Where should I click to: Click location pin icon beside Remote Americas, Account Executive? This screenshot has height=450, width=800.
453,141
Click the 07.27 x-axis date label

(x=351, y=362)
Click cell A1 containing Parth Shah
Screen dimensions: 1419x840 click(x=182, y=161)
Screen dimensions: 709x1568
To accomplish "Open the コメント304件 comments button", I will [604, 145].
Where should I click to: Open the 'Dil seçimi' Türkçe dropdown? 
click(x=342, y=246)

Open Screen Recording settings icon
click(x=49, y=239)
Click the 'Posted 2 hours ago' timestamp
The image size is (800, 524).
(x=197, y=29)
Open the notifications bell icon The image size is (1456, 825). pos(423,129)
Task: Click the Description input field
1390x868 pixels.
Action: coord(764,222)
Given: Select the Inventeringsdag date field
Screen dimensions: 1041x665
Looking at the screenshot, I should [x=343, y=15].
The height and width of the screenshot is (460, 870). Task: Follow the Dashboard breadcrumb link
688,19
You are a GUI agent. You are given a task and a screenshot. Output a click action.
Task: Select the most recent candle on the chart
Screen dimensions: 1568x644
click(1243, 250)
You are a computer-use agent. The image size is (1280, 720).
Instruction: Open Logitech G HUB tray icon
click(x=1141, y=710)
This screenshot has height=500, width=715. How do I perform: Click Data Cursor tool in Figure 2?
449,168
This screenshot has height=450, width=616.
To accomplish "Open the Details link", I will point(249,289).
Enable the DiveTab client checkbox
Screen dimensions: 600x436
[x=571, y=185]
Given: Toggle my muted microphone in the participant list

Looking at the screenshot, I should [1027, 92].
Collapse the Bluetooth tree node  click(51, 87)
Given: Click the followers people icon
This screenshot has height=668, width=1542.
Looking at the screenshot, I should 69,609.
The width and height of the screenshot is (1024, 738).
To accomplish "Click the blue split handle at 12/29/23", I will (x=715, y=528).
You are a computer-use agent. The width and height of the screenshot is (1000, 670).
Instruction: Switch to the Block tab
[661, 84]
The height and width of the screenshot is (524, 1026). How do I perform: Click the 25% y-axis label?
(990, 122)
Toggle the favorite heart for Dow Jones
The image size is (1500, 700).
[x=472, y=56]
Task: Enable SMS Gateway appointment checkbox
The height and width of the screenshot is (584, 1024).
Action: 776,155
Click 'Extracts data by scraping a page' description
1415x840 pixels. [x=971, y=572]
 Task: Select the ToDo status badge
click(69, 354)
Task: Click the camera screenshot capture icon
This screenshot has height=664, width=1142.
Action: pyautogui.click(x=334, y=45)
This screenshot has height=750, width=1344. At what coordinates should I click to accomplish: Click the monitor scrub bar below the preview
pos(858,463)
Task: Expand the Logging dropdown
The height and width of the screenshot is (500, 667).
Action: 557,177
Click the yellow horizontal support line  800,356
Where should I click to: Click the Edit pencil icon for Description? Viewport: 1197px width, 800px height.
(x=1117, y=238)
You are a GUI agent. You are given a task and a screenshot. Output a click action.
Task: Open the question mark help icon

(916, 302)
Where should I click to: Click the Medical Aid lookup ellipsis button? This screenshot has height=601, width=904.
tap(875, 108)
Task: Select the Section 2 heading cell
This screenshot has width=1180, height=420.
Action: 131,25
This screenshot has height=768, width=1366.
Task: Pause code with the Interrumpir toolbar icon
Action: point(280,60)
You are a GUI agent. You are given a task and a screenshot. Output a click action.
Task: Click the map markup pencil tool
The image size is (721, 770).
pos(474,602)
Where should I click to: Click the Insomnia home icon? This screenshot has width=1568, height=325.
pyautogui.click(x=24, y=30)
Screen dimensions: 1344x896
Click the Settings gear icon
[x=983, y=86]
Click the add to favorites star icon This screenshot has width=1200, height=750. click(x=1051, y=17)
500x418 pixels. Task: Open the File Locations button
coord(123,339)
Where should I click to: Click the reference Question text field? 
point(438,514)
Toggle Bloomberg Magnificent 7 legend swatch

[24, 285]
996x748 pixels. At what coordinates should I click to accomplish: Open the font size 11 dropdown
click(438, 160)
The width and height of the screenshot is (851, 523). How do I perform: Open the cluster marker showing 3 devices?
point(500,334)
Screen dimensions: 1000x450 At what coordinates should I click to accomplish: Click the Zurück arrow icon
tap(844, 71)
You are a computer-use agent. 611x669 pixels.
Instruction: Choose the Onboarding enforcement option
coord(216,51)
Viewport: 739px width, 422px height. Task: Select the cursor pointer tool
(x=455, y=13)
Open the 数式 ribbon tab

**Task description:** Counting the lines above that hold "Enable", reply with the number and no other words.

**Result of the task:** 2